The records should be restated exactly from their first line through the line with "Task: Click the 搜索 search field" in it.

++++++++++++++++++++

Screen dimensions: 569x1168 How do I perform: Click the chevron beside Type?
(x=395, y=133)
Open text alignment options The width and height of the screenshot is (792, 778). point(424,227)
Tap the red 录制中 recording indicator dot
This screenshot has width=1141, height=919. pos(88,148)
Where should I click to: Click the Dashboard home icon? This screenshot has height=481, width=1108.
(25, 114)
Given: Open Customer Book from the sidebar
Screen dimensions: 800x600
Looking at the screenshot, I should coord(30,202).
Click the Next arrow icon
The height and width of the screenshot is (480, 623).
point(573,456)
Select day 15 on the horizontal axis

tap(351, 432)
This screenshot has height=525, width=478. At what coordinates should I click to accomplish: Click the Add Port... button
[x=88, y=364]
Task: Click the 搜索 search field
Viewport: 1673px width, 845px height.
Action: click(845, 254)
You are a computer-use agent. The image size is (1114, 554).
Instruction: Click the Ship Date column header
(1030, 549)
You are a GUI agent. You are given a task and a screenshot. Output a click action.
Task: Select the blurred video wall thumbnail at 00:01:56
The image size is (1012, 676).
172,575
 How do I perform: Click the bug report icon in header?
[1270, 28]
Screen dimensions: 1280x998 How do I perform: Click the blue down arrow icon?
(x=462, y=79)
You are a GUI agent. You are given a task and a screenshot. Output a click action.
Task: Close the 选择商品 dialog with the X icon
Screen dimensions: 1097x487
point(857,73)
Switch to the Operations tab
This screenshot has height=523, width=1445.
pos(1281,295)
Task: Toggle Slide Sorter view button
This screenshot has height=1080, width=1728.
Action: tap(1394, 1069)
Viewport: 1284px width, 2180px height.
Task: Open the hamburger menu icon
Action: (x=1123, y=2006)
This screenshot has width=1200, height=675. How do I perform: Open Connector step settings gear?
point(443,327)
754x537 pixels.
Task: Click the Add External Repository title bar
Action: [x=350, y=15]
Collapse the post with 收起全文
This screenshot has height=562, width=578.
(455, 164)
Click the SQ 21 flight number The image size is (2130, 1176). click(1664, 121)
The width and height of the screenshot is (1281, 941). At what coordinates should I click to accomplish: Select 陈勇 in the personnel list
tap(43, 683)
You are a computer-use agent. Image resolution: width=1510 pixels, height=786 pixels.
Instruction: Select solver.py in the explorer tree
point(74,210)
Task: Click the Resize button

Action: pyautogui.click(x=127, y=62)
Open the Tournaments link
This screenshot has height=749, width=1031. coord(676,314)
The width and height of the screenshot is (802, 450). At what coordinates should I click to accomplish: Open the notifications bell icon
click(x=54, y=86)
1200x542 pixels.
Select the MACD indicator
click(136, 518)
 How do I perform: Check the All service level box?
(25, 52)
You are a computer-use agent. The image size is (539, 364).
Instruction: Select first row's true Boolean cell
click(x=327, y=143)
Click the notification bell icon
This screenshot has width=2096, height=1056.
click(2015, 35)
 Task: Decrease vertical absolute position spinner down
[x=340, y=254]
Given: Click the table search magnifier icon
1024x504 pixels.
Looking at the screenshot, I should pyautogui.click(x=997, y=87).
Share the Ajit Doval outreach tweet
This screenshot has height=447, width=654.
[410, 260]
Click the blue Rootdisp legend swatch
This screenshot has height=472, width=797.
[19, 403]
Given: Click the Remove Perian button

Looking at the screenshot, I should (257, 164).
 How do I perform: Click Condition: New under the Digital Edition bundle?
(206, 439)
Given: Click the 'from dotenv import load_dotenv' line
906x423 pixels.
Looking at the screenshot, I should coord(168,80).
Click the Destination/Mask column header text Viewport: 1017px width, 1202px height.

++++++++++++++++++++

Solution:
Screen dimensions: 569x1168 How do I perform: Click the chevron beside Type?
(x=395, y=133)
Open text alignment options The width and height of the screenshot is (792, 778). point(424,227)
Tap the red 录制中 recording indicator dot
This screenshot has width=1141, height=919. pos(88,148)
Where should I click to: Click the Dashboard home icon? This screenshot has height=481, width=1108.
(25, 114)
Given: Open Customer Book from the sidebar
Screen dimensions: 800x600
Looking at the screenshot, I should coord(30,202).
Click the Next arrow icon
The height and width of the screenshot is (480, 623).
point(573,456)
Select day 15 on the horizontal axis

tap(351, 432)
This screenshot has height=525, width=478. At what coordinates should I click to accomplish: Click the Add Port... button
[x=88, y=364]
Task: Click the 搜索 search field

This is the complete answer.